- _EXERCISE REQUIREMENTS_
Lines from the listing below that contain the string "VERZAMELBOX" are to be reported.

- _MATERIAL PROVIDED_
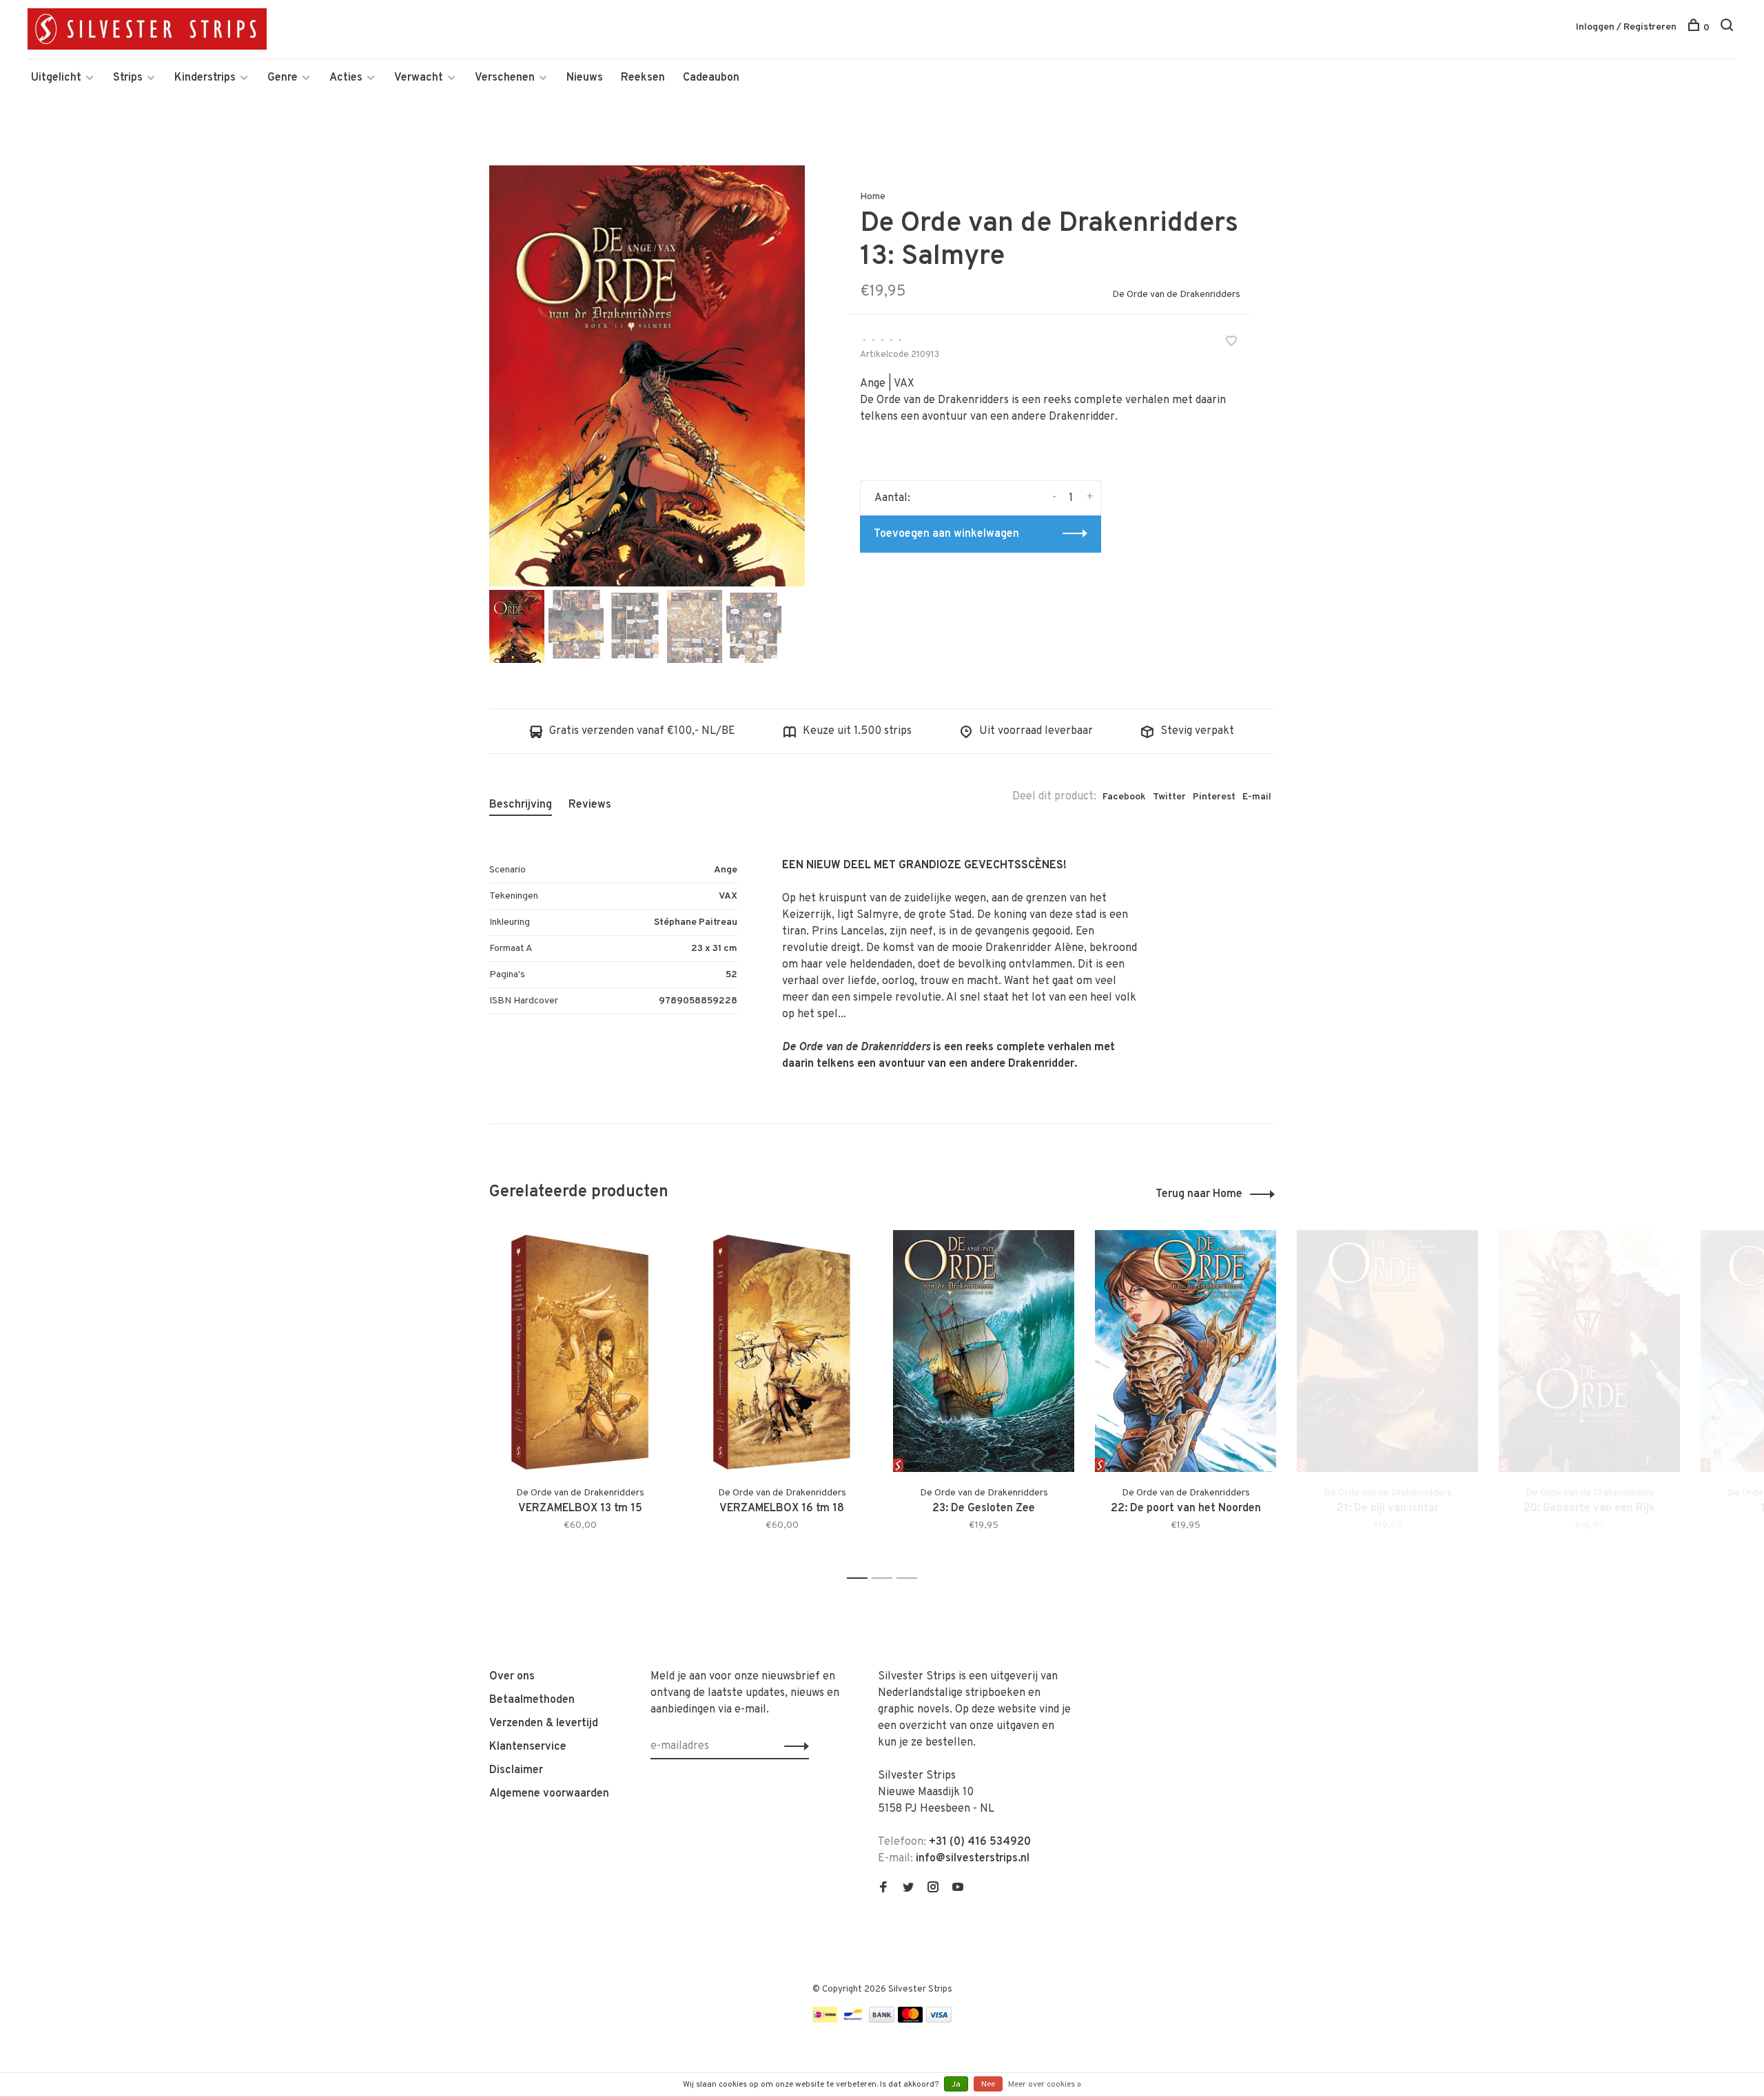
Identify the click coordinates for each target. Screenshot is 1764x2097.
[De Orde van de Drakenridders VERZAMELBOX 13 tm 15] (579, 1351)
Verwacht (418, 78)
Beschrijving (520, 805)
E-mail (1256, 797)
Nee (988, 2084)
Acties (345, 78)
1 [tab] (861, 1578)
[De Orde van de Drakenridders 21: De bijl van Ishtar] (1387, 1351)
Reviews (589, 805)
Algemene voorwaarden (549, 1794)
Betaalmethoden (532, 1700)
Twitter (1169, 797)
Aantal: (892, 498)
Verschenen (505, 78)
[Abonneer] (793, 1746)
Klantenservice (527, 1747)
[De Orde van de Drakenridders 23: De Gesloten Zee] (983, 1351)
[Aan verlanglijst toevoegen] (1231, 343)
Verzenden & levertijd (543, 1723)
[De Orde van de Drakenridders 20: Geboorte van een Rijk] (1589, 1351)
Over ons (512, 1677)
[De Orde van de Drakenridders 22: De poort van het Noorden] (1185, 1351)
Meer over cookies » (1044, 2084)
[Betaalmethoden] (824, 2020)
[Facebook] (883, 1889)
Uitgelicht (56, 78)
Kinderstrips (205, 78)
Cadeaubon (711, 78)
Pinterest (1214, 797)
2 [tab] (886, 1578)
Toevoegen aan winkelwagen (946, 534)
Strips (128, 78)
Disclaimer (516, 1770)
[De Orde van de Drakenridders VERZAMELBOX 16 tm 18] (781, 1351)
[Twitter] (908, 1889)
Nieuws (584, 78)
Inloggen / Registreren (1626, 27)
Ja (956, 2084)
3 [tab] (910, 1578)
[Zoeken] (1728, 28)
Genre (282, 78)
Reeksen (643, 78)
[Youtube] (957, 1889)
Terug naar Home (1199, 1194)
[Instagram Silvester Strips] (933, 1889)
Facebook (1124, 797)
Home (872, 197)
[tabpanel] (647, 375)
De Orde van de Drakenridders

- _RESPONSE_
[De Orde van de Drakenridders VERZAMELBOX 13 tm 15] (579, 1351)
[De Orde van de Drakenridders VERZAMELBOX 16 tm 18] (781, 1351)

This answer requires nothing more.